Des vêtements noirs féminins de dimanche des années 1880/90 Les costumes brodés sont les principales pièces léguées par les générations précédentes. Il s’avère pourtant que la majorité de la population bigoudène n’a jamais eu les moyens de s’offrir de telles pièces. Beaucoup ont vécu en noir toute leur vie. Disposant d’effectifs conséquents, le cercle a souhaité réaliser une belle série de costumes femmes entièrement noirs, de la fin du XIX e siècle.

La coiffe est encore petite, de l’ordre de quelques centimètres, les cheveux sont parfaitement lissés au sommet de la tête. La silhouette est massive, portées sur un faux-cul, deux jupes se superposent. L’ensemble du vêtement est majoritairement et traditionnellement réalisé en cadis, un drap de laine bleu puis noir de haute qualité. Un tablier damassé à tout petit empiècement témoigne de la mutation de ces pièces maîtresses à la fin du XIX e siècle. Les hauteurs de velours des gilets, des jupes et des manchettes ne sont pas encore très importantes.

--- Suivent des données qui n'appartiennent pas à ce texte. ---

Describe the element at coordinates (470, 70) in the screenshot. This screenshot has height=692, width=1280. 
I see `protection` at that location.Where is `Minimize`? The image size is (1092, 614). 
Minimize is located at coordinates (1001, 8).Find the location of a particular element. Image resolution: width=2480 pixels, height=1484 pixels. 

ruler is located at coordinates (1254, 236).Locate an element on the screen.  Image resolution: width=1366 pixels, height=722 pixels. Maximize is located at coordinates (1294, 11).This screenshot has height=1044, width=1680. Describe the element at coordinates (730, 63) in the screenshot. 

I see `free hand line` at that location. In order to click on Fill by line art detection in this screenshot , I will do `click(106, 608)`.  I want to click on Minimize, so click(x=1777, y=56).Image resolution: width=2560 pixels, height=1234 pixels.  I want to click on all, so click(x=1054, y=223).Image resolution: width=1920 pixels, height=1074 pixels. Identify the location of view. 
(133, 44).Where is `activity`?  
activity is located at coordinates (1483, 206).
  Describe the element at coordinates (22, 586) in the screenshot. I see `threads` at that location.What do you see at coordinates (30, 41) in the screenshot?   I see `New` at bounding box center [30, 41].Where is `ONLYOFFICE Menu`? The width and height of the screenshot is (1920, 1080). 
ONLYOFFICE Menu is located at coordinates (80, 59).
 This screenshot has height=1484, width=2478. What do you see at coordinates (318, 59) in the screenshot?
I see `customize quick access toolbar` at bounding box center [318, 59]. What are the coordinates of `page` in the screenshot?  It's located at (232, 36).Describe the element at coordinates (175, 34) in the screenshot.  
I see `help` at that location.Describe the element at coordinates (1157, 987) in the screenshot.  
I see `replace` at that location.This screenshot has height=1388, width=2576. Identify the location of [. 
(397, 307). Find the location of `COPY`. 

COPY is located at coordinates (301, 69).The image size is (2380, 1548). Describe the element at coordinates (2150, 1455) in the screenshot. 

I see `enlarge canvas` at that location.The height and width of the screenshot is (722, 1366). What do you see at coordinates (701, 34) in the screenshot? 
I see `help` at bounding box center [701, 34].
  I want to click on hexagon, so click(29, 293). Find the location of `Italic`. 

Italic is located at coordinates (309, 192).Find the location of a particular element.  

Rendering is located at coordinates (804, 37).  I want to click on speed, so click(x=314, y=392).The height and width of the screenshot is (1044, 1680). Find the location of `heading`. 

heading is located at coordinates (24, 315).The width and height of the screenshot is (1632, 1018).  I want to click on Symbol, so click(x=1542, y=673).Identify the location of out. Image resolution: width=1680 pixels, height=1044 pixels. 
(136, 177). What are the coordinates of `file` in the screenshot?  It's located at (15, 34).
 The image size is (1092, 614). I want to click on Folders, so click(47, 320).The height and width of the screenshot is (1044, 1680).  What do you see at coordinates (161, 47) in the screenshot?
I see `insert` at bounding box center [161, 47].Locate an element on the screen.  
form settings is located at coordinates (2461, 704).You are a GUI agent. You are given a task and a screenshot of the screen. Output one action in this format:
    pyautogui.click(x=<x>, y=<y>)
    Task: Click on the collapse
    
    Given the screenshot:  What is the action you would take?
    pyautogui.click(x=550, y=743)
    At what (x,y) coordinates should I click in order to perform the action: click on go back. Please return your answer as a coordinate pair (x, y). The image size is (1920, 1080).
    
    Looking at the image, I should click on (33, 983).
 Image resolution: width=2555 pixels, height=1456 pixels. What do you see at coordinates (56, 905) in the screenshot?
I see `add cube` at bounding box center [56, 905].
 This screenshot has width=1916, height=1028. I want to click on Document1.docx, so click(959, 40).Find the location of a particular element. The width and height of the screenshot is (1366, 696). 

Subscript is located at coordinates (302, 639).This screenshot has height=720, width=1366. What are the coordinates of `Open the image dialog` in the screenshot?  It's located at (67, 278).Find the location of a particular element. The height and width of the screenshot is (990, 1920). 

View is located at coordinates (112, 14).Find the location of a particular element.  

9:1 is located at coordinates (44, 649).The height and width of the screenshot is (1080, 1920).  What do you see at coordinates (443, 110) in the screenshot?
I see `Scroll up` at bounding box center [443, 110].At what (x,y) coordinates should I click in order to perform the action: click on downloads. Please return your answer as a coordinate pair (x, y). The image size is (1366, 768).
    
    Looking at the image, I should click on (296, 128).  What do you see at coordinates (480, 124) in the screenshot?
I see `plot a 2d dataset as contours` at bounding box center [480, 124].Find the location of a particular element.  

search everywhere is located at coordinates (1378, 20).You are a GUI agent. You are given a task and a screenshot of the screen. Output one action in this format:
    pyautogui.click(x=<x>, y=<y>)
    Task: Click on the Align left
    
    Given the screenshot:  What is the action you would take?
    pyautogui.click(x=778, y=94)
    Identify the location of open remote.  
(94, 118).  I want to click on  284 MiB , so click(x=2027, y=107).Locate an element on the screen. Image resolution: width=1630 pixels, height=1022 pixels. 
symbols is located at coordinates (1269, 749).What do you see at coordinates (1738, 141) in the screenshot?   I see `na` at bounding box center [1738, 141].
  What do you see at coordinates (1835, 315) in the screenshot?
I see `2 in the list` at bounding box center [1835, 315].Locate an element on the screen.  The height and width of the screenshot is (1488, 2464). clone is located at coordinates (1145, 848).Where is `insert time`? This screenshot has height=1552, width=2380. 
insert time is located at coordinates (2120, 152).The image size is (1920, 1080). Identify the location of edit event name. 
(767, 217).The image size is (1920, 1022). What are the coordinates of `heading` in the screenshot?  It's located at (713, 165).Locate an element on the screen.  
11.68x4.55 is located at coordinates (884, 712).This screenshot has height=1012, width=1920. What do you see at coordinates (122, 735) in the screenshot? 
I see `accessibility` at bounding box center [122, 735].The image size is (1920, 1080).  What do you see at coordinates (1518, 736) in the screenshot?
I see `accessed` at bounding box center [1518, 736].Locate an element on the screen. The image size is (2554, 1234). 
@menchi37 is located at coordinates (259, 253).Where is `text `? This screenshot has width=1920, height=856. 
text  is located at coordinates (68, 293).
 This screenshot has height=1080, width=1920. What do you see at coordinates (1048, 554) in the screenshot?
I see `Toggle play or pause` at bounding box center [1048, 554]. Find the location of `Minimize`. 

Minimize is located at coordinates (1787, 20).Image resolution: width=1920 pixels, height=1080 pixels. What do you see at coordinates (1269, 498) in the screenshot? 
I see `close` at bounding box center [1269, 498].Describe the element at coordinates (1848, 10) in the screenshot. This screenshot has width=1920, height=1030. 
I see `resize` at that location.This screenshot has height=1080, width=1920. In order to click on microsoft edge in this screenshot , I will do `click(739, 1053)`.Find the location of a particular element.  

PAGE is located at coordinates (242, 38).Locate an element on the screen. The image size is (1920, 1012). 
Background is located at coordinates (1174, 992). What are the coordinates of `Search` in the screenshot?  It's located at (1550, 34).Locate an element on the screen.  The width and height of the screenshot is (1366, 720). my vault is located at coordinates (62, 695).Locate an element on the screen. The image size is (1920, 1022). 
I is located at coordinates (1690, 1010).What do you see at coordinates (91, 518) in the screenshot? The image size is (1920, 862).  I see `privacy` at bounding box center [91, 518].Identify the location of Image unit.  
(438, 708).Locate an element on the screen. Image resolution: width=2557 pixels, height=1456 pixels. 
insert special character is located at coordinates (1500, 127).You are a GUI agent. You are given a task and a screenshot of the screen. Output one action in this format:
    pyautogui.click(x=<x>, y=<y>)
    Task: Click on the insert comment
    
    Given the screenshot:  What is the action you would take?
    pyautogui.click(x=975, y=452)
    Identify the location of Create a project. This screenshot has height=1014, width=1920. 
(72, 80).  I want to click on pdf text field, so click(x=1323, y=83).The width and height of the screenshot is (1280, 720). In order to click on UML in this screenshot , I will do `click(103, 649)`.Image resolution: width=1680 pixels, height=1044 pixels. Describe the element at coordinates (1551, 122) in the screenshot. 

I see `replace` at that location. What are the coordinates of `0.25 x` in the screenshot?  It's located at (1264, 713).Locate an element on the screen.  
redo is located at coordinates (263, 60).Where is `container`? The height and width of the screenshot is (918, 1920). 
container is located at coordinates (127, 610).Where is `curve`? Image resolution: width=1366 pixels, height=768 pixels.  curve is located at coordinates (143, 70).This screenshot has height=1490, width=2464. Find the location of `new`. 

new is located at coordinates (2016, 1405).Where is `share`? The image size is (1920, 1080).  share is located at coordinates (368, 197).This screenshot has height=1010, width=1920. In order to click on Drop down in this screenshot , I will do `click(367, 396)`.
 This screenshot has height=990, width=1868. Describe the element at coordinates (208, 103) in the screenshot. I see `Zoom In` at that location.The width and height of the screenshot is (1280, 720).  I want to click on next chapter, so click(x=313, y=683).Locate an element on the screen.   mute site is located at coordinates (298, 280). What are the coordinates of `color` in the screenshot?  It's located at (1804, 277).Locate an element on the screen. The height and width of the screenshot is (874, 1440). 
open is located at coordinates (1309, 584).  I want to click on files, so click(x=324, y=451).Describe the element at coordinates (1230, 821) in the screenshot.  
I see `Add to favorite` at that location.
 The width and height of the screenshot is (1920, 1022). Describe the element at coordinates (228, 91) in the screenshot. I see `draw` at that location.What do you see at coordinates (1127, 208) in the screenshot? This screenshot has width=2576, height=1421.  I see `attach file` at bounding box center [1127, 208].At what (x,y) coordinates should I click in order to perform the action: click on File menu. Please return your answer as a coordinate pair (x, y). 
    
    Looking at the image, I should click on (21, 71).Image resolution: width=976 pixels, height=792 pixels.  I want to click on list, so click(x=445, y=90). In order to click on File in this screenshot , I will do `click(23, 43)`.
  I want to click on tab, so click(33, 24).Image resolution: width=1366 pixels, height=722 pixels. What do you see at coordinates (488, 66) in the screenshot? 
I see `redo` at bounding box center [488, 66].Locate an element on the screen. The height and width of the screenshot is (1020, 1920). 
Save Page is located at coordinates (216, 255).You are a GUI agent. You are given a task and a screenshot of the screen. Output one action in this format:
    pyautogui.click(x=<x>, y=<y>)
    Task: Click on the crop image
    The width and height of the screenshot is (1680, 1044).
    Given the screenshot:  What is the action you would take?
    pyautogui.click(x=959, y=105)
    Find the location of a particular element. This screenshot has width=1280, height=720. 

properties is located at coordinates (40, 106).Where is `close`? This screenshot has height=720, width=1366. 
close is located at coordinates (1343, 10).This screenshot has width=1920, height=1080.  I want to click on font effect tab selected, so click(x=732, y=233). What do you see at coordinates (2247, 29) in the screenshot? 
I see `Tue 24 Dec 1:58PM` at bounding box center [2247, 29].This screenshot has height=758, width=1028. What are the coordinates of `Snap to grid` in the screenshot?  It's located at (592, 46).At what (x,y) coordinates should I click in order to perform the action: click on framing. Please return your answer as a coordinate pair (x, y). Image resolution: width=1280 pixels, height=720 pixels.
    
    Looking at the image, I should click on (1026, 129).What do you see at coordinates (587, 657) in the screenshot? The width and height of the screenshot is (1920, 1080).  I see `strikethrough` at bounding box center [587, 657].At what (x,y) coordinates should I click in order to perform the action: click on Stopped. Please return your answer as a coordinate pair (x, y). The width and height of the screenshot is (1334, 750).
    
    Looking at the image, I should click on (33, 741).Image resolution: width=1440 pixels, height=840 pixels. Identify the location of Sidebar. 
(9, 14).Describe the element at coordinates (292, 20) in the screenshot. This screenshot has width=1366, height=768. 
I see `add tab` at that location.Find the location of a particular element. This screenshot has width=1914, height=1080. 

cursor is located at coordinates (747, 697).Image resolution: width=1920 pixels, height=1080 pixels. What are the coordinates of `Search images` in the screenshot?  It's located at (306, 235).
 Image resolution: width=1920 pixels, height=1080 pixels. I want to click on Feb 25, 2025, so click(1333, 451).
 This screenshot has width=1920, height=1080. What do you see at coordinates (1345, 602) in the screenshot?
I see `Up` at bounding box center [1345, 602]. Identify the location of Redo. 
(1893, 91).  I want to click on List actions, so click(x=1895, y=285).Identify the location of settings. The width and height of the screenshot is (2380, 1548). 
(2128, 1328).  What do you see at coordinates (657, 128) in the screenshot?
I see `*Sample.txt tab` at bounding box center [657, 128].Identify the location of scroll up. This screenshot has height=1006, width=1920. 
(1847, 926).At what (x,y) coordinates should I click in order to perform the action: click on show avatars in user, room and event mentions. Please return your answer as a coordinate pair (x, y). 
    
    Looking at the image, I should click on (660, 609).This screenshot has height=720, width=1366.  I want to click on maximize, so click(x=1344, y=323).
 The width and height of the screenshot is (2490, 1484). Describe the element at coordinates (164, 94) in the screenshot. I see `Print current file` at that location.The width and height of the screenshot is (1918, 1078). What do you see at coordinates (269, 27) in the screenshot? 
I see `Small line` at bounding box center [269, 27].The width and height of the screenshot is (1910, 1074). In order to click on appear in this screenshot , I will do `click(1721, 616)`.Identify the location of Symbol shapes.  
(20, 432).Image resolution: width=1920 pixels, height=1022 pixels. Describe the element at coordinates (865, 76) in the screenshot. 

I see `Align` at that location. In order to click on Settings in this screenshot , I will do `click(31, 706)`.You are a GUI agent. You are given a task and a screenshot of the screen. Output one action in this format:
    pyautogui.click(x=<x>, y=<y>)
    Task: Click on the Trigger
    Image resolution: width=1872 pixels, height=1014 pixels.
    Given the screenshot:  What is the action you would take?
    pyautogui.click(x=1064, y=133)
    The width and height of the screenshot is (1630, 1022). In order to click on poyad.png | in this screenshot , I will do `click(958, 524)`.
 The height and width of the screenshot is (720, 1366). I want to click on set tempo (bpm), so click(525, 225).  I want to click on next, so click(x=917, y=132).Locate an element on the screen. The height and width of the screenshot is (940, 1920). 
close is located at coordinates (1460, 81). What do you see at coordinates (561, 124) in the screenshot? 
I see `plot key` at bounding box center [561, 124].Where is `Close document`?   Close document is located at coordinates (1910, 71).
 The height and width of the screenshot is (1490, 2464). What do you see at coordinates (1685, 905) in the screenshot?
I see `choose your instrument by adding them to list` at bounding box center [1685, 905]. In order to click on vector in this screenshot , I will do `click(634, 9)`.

En quelques chiffres … Côté broderie :

10 plastrons à broder ainsi que leurs 10 revers, soit environ 50 heures de travail pour 1 seul costume. 40 revers de manches, 12 heures de travail par paire. 2 bandes de bas de jupes avec sur chacune 2 lignes de point de chausson à broder, soit 16 mètres par costume. Au total ce sont 160 qui ont été brodés ! Et on ajoute 10 coiffes (ouf, la broderie n’est pas encore étendue … !), 10 paires de chaussons, 10 koef-blev (bonnets), et voilà, nous avons fait le tour ! Côté couture :

54 jupes, froncées à la taille avec chacune 3 fils, 17 gilets surpiqués, 10 gilets, 10 corselets, 17 paires de manchettes, soit plus de 150 mètres de drap de laine. 27 tabliers également froncés, dont 10 plissés au fer. 34 lacets de bonnet, 27 rubans de tablier, 17 cocardes … … mais nous n’avons pas compté les bobines de fil !

Extrait d’un tableau récapitulatif des matériaux nécessaires. Toutes les pièces y sont répertoriées et chiffrées pour ne rien oublier.


Quelques documents de travail ‌


Christies Huyghes 1863 (à gauche) Nicolas Poussin 1851 (à droite)

Prosper SaintGermain 1844 (à gauche) Gustave Toudouze (à droite)

Ces pièces et iconographies ne sont qu’une petite sélection, plusieurs dizaines de documents (textiles et picturaux) ont été nécessaires à la reconstitution de la série de costumes des années1840.